Where the records below reach the line containing "You are a computer-use agent. 754x449 pixels.", start transcribing, and end with the line containing "You are a computer-use agent. The image", exactly and with nothing else added.

| Records provided |
━━━━━━

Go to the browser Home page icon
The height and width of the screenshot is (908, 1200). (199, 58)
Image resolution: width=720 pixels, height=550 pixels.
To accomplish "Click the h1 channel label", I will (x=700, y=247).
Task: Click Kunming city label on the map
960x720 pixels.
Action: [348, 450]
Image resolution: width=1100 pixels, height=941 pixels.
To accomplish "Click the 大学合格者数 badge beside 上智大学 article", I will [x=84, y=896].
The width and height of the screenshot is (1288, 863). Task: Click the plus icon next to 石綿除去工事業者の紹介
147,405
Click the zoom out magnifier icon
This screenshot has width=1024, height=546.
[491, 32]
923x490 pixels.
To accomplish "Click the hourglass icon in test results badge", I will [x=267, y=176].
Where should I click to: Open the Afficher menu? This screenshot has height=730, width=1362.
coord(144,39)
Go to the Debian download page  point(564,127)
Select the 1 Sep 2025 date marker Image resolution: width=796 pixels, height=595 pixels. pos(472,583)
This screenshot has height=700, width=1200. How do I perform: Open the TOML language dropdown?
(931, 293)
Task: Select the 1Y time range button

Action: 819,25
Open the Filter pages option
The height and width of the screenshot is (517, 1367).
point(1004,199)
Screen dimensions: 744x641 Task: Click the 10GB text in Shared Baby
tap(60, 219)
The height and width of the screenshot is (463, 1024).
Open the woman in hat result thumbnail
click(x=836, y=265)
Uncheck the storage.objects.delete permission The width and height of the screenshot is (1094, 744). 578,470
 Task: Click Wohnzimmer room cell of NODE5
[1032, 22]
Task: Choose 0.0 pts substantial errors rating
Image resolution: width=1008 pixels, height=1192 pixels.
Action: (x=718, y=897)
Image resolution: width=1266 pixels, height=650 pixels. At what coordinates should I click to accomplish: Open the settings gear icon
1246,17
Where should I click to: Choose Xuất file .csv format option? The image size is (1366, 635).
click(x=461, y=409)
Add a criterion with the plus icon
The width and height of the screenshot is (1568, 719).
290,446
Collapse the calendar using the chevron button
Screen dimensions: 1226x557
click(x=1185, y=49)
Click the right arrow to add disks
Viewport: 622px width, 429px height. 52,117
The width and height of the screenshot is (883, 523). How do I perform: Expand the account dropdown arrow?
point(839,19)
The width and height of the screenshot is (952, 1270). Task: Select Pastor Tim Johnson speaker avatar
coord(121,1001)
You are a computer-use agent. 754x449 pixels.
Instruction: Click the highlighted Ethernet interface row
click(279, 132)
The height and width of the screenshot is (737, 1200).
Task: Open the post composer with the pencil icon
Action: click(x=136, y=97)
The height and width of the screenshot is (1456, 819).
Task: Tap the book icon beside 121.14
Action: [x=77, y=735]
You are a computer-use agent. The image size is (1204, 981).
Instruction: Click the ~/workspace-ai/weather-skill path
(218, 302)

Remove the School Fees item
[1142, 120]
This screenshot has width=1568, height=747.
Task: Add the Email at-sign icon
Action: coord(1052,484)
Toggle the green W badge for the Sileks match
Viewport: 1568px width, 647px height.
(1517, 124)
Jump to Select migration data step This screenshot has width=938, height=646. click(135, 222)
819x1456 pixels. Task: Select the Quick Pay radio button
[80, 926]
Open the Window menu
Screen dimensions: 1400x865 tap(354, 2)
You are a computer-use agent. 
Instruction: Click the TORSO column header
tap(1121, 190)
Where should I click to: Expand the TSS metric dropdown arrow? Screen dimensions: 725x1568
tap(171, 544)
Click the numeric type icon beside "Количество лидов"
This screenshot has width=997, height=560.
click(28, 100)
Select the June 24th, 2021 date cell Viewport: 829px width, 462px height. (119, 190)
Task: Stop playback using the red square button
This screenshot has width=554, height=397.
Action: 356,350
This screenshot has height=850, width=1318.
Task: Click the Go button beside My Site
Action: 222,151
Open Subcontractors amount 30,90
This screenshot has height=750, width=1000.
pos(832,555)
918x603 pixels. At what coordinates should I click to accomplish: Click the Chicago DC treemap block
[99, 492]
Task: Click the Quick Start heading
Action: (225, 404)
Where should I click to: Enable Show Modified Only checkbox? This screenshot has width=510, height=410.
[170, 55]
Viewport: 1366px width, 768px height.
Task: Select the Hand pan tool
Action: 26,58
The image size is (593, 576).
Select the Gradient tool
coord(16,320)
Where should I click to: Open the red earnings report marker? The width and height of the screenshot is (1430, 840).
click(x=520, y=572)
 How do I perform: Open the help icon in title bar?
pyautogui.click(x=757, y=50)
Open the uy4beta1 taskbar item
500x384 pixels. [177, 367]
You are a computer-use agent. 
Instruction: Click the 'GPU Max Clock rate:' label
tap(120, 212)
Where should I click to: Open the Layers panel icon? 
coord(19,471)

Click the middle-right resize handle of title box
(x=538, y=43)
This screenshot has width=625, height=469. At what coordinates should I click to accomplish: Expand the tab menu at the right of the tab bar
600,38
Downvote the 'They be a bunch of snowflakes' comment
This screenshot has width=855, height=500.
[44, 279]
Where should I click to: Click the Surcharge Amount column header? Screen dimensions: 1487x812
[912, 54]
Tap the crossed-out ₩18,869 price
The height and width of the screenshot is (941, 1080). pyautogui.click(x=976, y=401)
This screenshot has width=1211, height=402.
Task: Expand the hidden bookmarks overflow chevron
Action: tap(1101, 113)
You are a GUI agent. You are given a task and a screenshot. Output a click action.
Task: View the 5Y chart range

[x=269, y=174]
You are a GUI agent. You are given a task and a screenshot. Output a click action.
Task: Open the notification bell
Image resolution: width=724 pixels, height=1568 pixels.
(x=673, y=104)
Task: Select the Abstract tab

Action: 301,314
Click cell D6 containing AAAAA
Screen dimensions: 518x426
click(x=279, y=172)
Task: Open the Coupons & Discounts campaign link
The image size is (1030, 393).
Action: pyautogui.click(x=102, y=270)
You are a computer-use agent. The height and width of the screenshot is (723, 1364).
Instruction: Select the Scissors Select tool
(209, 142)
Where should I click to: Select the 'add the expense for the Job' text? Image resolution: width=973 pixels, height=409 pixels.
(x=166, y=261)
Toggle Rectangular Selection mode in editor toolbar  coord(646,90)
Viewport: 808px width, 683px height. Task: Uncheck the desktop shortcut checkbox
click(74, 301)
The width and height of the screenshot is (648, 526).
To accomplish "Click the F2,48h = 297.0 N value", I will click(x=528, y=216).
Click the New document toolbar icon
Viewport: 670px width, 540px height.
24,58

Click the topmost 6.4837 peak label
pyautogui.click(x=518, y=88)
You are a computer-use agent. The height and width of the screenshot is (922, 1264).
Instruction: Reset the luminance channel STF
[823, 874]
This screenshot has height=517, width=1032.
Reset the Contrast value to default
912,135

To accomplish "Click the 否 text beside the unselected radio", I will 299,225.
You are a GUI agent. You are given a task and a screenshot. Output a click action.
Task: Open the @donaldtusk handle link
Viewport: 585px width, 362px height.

━━━━━━

| Answer for this exercise |
You are a computer-use agent. 754x449 pixels.
Instruction: Click the highlighted Ethernet interface row
click(279, 132)
The height and width of the screenshot is (737, 1200).
Task: Open the post composer with the pencil icon
Action: click(x=136, y=97)
The height and width of the screenshot is (1456, 819).
Task: Tap the book icon beside 121.14
Action: [x=77, y=735]
You are a computer-use agent. The image size is (1204, 981).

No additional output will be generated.